In the past year and a half, Mt. Sinai Hospital has started treating a number of patients at home, and early signs suggest this improves care, lowers spending and leaves patients more content. The stakes are high.
If this project goes well, hospital at home could soon be popping up around the country.
Mt. Sinai has been working with about 200 patients — often fragile people, like 82-year-old Alicia Perez, who suffers from high blood pressure, diabetes, hypertension and vision problems.
A few weeks back, Perez went to the hospital’s emergency room to get treatment for a urinary tract infection. Typically, someone like Perez goes from the ER to the hospital, often as a precaution. But it’s a precaution that costs $8,500 for admission and treatment at Mt. Sinai.
Instead, Perez opted to get treated by Mt. Sinai staff in her Upper West Side high-rise apartment for about $1,500 less.
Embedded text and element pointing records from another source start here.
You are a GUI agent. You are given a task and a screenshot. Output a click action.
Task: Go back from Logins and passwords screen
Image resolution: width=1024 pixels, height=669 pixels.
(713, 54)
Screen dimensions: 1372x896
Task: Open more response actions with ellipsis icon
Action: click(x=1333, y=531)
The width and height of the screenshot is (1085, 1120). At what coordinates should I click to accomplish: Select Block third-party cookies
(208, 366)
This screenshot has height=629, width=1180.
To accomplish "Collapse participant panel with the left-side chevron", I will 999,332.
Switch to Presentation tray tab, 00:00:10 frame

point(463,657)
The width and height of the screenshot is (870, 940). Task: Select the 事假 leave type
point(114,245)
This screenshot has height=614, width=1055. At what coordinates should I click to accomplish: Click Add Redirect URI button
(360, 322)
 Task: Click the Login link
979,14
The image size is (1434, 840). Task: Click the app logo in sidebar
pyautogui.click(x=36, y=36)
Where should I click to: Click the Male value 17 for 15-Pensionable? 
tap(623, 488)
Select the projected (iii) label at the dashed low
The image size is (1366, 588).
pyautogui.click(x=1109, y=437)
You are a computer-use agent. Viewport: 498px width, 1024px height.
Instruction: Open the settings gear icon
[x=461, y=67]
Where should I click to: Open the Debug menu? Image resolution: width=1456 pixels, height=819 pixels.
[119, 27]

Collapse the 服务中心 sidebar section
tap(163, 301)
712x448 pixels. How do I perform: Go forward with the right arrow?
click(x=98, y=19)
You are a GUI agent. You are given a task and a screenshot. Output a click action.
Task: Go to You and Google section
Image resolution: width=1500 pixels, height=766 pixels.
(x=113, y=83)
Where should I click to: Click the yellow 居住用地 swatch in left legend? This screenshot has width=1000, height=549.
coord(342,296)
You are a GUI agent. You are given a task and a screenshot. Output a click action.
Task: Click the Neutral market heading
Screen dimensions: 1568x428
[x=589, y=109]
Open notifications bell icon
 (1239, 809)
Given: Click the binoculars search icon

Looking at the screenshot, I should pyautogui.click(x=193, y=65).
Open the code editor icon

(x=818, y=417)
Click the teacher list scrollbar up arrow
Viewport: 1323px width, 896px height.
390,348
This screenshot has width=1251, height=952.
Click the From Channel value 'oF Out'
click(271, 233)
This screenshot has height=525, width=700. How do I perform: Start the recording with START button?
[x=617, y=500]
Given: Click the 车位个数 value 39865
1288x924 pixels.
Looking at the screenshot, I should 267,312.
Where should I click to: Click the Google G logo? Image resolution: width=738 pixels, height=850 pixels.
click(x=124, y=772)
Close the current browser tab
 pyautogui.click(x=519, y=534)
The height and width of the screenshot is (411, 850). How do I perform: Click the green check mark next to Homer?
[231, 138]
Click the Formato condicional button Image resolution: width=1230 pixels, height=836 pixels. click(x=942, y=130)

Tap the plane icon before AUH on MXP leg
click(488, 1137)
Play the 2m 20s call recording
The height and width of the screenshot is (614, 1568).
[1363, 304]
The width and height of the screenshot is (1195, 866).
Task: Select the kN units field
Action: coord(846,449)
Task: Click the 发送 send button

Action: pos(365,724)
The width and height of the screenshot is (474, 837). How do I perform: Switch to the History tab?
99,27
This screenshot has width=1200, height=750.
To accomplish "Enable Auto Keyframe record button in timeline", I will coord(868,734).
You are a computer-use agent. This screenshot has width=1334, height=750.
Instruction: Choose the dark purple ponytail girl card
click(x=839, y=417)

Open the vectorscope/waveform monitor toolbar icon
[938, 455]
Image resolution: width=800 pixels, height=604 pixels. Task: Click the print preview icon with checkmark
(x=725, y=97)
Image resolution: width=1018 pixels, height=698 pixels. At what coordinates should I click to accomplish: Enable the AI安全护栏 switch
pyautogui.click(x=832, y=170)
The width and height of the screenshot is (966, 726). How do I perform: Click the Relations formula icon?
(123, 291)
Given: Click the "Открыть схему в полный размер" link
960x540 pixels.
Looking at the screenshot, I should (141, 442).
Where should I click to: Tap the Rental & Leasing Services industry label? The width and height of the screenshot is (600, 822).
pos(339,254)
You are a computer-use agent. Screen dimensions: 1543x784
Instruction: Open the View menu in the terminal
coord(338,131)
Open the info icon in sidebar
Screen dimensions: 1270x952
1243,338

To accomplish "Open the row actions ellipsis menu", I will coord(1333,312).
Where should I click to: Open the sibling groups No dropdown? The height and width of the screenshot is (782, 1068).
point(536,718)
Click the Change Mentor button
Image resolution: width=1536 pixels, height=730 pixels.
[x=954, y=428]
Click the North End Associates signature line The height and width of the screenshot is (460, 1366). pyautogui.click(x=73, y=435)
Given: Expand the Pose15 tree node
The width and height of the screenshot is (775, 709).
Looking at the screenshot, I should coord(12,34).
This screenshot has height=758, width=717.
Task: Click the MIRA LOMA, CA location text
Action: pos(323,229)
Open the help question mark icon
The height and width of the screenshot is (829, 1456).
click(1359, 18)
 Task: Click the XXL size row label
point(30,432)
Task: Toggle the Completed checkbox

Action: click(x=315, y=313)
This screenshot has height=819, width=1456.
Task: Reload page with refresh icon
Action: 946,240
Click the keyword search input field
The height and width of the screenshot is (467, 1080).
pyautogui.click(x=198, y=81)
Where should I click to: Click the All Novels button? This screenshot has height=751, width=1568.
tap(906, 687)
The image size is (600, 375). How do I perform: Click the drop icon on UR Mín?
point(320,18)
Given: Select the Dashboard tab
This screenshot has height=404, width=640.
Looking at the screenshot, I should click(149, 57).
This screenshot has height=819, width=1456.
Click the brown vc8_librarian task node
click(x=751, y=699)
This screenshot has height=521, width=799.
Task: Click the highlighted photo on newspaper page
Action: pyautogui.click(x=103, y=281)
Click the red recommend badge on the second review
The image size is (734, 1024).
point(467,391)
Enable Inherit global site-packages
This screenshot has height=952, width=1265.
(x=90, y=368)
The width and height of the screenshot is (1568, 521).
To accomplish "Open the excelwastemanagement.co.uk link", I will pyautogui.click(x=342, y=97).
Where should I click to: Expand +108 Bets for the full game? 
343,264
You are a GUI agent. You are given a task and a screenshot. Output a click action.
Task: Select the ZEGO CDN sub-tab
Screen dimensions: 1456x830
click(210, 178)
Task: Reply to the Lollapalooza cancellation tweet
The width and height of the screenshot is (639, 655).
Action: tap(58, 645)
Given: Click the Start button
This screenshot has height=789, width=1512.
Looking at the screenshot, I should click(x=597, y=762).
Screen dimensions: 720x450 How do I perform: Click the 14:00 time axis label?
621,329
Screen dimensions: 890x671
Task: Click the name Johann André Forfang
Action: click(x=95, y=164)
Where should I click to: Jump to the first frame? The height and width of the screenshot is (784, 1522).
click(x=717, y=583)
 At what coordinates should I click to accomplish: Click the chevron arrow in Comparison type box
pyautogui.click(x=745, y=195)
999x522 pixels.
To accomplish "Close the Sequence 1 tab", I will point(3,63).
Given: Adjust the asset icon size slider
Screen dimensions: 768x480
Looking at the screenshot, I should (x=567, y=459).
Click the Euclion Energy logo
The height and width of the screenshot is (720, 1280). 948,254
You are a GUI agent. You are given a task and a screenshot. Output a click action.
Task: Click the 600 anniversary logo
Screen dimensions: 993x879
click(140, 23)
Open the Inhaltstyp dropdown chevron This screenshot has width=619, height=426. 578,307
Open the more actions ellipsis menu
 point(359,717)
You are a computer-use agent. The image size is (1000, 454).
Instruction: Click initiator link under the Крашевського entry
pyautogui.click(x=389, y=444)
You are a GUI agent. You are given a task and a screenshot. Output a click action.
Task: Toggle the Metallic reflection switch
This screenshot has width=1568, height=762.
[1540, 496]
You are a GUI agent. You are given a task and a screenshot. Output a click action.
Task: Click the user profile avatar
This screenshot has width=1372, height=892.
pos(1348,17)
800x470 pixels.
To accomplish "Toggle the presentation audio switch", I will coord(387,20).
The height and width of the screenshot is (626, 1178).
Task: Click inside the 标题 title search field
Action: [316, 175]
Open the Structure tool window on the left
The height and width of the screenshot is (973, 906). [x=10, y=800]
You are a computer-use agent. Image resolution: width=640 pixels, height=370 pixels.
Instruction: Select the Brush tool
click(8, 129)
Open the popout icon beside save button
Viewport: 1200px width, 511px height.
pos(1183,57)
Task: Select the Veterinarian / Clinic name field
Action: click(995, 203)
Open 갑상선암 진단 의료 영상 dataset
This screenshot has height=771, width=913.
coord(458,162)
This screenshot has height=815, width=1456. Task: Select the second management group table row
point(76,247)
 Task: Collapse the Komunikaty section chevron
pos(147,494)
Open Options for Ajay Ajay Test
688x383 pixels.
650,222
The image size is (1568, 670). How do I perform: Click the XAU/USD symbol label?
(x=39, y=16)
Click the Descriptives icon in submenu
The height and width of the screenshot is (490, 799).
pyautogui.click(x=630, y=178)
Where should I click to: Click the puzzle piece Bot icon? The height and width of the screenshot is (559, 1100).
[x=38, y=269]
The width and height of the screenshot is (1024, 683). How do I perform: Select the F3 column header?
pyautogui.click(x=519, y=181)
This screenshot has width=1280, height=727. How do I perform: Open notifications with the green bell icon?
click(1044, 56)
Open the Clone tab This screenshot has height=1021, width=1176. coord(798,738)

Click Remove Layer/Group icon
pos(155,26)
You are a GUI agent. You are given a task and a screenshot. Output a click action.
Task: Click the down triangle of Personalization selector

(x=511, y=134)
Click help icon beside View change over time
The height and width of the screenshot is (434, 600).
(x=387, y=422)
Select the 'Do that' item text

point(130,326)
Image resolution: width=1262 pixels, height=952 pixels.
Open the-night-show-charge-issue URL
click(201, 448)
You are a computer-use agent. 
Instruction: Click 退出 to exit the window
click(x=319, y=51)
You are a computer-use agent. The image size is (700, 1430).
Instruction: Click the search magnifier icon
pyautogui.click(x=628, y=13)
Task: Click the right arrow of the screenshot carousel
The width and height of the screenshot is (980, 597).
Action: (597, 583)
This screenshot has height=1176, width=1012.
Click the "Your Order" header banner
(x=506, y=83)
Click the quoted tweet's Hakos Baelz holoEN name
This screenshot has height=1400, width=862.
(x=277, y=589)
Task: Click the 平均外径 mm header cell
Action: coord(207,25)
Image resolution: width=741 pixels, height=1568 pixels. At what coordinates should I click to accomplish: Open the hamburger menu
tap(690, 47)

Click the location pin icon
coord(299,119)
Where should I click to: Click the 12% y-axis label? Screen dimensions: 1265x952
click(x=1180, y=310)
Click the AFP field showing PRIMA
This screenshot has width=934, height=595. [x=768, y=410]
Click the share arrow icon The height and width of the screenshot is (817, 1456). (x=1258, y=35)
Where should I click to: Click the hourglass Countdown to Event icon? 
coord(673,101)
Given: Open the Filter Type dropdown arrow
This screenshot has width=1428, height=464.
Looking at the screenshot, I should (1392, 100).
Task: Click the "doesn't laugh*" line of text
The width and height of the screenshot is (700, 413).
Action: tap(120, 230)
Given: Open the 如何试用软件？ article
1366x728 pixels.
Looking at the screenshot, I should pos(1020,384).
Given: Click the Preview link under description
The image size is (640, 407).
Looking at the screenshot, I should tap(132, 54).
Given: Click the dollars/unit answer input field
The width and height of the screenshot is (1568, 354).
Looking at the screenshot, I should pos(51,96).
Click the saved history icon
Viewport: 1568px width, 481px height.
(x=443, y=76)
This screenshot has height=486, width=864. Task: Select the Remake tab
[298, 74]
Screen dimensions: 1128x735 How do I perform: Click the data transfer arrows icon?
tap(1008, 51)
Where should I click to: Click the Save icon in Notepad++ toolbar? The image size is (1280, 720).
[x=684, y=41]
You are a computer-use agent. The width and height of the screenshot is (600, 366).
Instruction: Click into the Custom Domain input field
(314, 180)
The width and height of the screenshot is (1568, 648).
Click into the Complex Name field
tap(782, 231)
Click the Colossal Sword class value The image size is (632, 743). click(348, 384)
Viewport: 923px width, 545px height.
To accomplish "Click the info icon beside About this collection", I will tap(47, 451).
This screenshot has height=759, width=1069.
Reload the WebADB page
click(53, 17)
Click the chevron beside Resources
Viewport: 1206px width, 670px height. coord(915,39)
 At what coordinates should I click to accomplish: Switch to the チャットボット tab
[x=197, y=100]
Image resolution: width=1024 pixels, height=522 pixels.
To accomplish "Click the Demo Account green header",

“I have lots of people from this team come to my home. They even gave me IV fluids, and they’ve been checking my blood pressure, my pulse,” Perez said.
For 20 years, a few hospitals and Veterans Affairs have offered a hospital-at-home program. It’s designed for people who have a solid diagnosis, like pneumonia, dehydration or congestive heart failure. Studies have shown patients are 19 percent more likely to be alive six months after receiving at-home treatment.
Mt. Sinai’s Dr. Al Siu said the promise here is obvious.
“We’ve known we can do this. We can do it safely,” he said. “That patients have fewer complications, that patients like it and are satisfied. But we haven’t been able to disseminate this because there’s no way of paying for this.”
Halfway through the three-year project, Mt. Sinai’s data suggest the hospital is saving money and cutting readmissions.
Medicare is watching closely, and sustained stats like that will certainly get its attention.
But Karrie Decker, who runs a hospital at-home program for Presbyterian Healthcare Services in New Mexico, said replicating this work is tricky.
“Somebody is putting a shingle up that they do hospital at home, and yet when things start to go sideways, or a patients starts to have a problem, they don’t end up being available to that patient,” she said.
In other words, hospital-at-home programs raise safety and fraud prevention challenges.
When it works, Alicia Perez said it’s the kind of care we all want.
“Being at home, you can save way more money. You are going to be more comfortable, and you are going to be well taken care of,” she said. “The hospital may be magnificent, but the home is way better.”